¿Se puede considerar la actividad sexual como una sesión de ejercicio? Un grupo de investigadores canadienses cree que sí y que puede ser el primer paso de una vida saludable para todos a quienes les da fatiga ir a trotar o quienes piensan que jugar a la pelota es una sesión en de FIFA 14 o PES en el sofá.

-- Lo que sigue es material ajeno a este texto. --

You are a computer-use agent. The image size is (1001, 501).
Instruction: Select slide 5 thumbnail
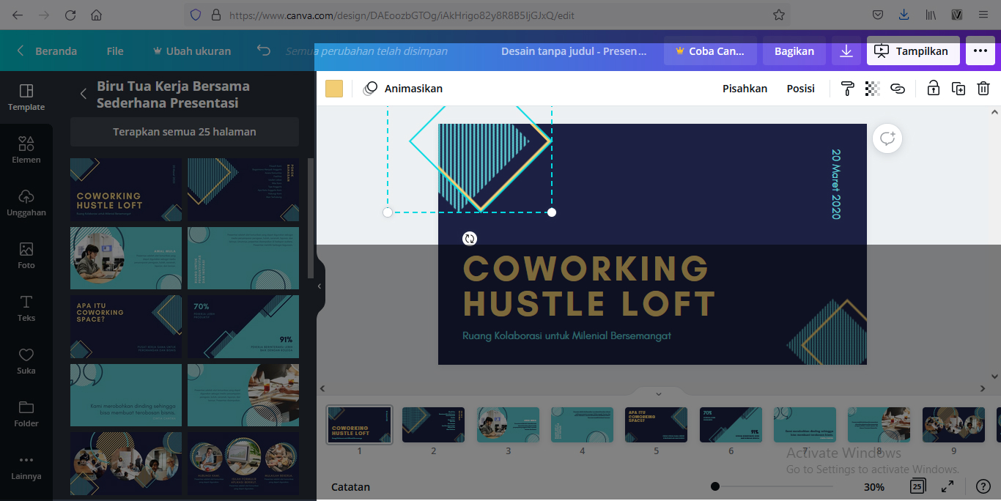click(x=656, y=424)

Las conclusiones científicas residen en la quema de calorías involucrada en la batalla cuerpo a cuerpo. El estudio, titulado “Gasto de energía durante la actividad sexual en parejas jóvenes y saludables” y que fue publicado en Plos One, siguió a 21 parejas de Quebec, Canadá, que debían cumplir ciertas condiciones como tener entre 18 y 35 años o estar en una relación monógama por más de seis meses, entre otras. A todos se les pidió registrar su intimidad con un mini brazalete SenseWear, desde los juegos previos hasta el orgasmo de uno de los presentes. Luego, cada uno de los participantes fue sometido a una sesión de 30 minutos sobre una trotadora, en intensidad media.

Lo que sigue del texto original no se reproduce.